Aux Diablerets, Patrick Grobéty se démène pour remplir son établissement. Face au recul du nombre de touristes, il mise sur l’accueil de groupes pour des séminaires et des formations.

Depuis 16 ans, Patrick Grobéty dirige l’hôtel Les Sources, un grand chalet de 48 chambres situé aux Diablerets, avec sa femme Rita. L’établissement trois étoiles, construit par son père au début des années 1980 et dont il est propriétaire, vit des heures difficiles. «A la montagne, nous nous trouvons dans un créneau ‘pur tourisme’. Nous n’avons pas la base de clientèle d’affaires des villes. Avec le franc fort et la mauvaise conjoncture en Europe, le marché est très dur. Les Alpes vaudoises sont particulièrement touchées par la baisse des nuitées. Pour la première fois l’année dernière, nous n’étions pas complets à Nouvel An. Nous sommes tributaires de la météo, et les réservations interviennent de plus en plus tard. Les familles qui passent sept jours de vacances aux Diablerets, c’est quasiment fini.»

Avec la fermeture de trois établissements, Les Diablerets ont perdu 400 lits ces dix dernières années. Une aubaine pour Les Sources? «Au contraire, répond Patrick Grobéty. Une offre abondante est nécessaire pour conserver une bonne dynamique dans la station. Le monde attire le monde.» La rentabilité de l’hôtel a reculé de moitié depuis 2010. Le directeur, qui emploie dix personnes, tient pourtant à maintenir ses prix. Il accorde tout au plus des rabais de l’ordre de 15% pour les groupes et les réservations précoces. Côté investissements, il répond aux besoins urgents au fur et à mesure, pour maintenir un produit en bon état.

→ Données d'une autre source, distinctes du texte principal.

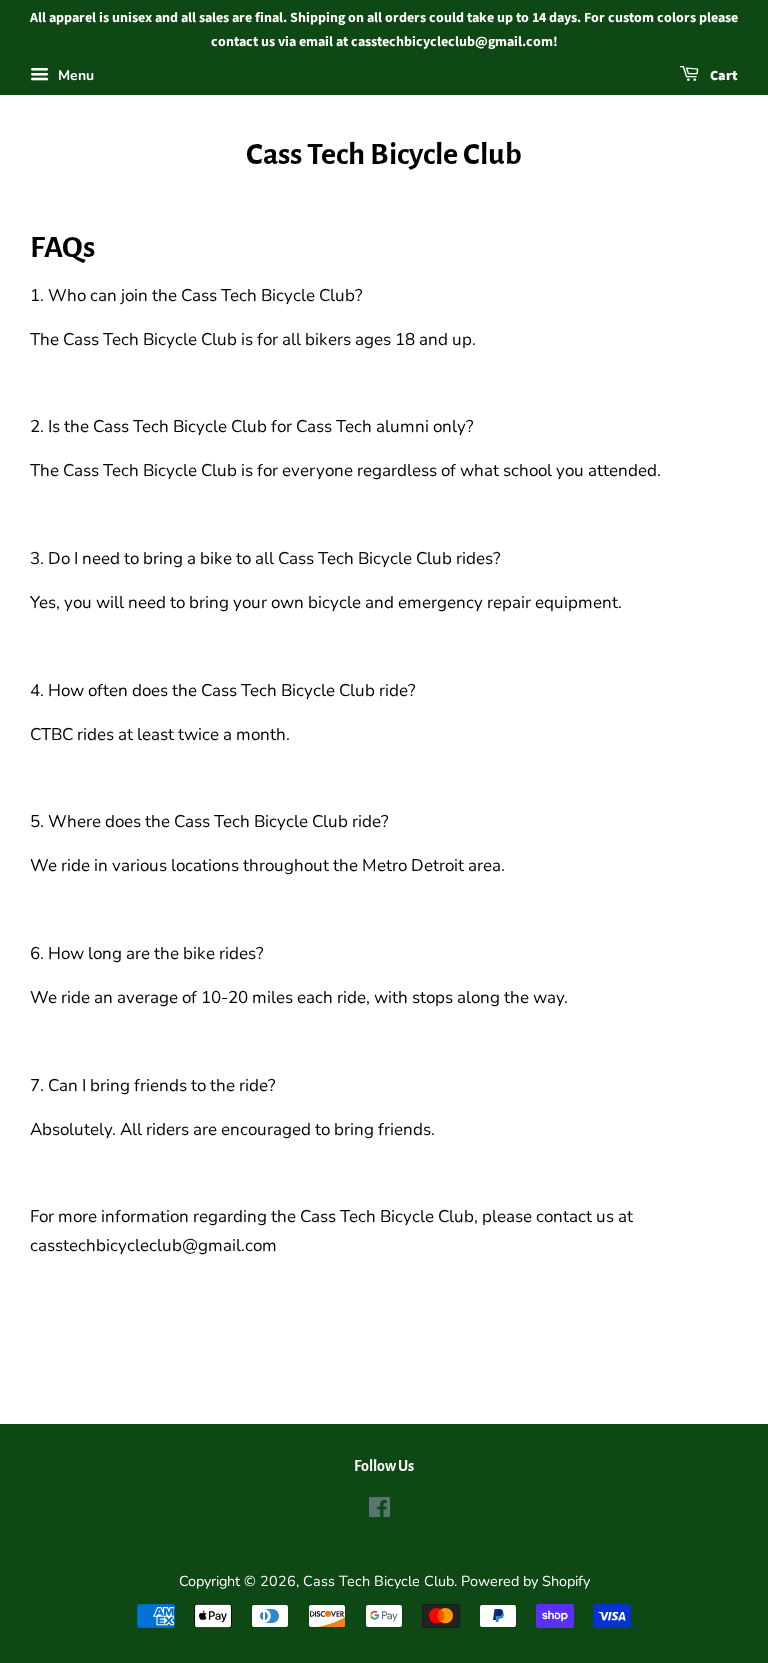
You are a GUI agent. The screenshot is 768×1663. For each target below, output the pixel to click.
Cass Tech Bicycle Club (384, 154)
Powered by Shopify (525, 1581)
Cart (722, 76)
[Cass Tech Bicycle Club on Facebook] (379, 1511)
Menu (74, 75)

Malgré ce contexte compliqué, Patrick Grobéty reste positif. «On y croit! Des développements prévus dans les infrastructures de la station et les JO de la Jeunesse 2020 sont des perspectives encourageantes.» L’entrepreneur s’efforce aussi de trouver de nouveaux créneaux porteurs. «Nous travaillons avec des groupes, des séminaires, des EMS. Nous accueillons par exemple dix semaines par an des apprentis en hôtellerie dans le cadre de leur formation.» Les Sources affiche ainsi sur l’année un taux d’occupation entre 40% et 48%.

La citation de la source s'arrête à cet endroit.